Successful maintenance requires some foundational VMware vSAN troubleshooting techniques. The simplest way to get a picture of overall vSAN health is to evaluate the status of the vSAN cluster.
In the web client, select the cluster in question, navigate to the monitoring tab and select the vSAN tab. This will break down any vSAN-related errors or warnings.
By default, vSAN will create an alarm for any network misconfiguration it detects. It's vital that admins configure all the hosts identically. Admins should pay particular attention to aspects such as connectivity and standardization.
Maximum transmission unit size, for instance, should be standard across the hosts and switching infrastructure in the cluster. Admins should also configure it to access all the required ports as laid out in the design documentation from VMware.
Displayed warnings might be intermittent. Use the retest function to test all the components again. The warnings in Figure A are the result of a nested configuration, which means the hardware isn't certified. Beyond that, some operations, such as resyncing, require patience for the lengthy operations to complete.

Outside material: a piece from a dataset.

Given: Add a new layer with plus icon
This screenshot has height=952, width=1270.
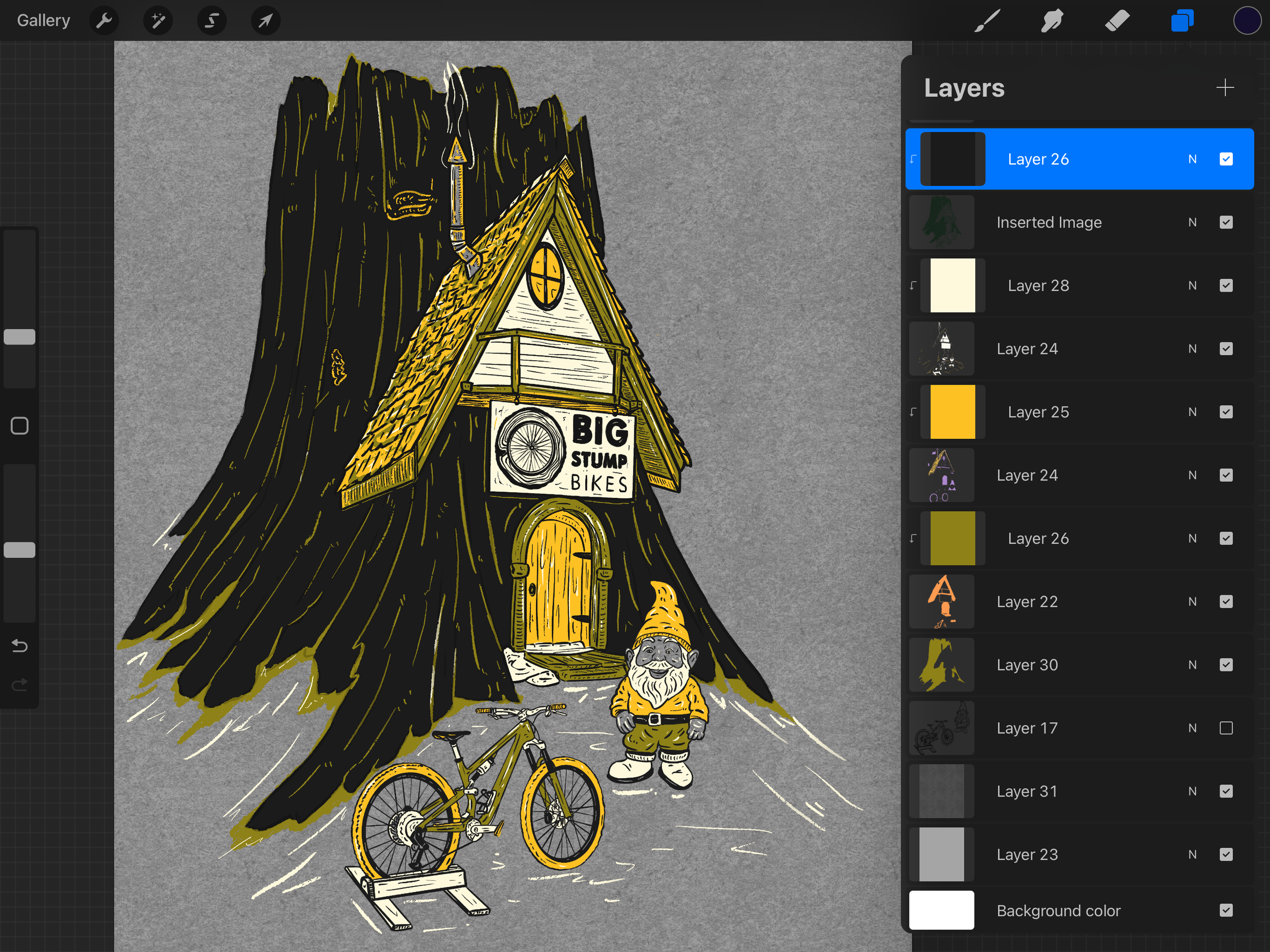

VMware vSAN troubleshooting is essential because any slight misconfiguration can amplify and potentially reduce performance. This applies all the way down to the firmware version.
VMware vSAN troubleshooting during host failure
In a three-node cluster, the three nodes can tolerate one complete host failure. As the cluster size grows, the number of tolerable failures needs to grow too because it's possible to have two nodes unavailable with a large number of hosts in a cluster.

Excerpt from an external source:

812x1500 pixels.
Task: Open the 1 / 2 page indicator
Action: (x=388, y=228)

Note that there's a difference between a degraded and an absent device. Absent refers to an item that vSAN believes will return shortly, such as a rebooted host. Degraded refers to an item that won't return as easily, such as a disk failure.
There are two different ways to view and modify vSAN information. The web GUI makes a lot of the functionality available, but there are additional troubleshooting facilities available from the esxcli command line.
To get an overview of the current vSAN performance, select the vSAN cluster and click performance. The VSAN back end and vSAN consumption provide useful stats for specific performance metrics such that admins can easily find a loud machine that consumes excessive I/O.
If the performance shown isn't green, there's an issue. To check basic configuration aspects for VMware vSAN troubleshooting, admins can use Secure Shell to log in to the host and run the esxcli vsan cluster get command.
This will display a snapshot of vSAN health that admins can use for VMware vSAN troubleshooting. Issuing the esxcli vsan command will display a list of the available vSAN sub-commands.
The problem with this command is that it only shows the status of one host. Other hosts might see the issue differently, so the command should be repeated across all the nodes to ensure consistency. VMware also offers the Ruby-based VMware Virtual SAN Observer management tool, which provides and displays consistent monitoring data.
Connectivity is the source of many issues. When implementing vSAN, admins should assign multiple network interface cards to the vSAN VMkernel port. With this configuration, a single network switch failure won't interrupt connectivity.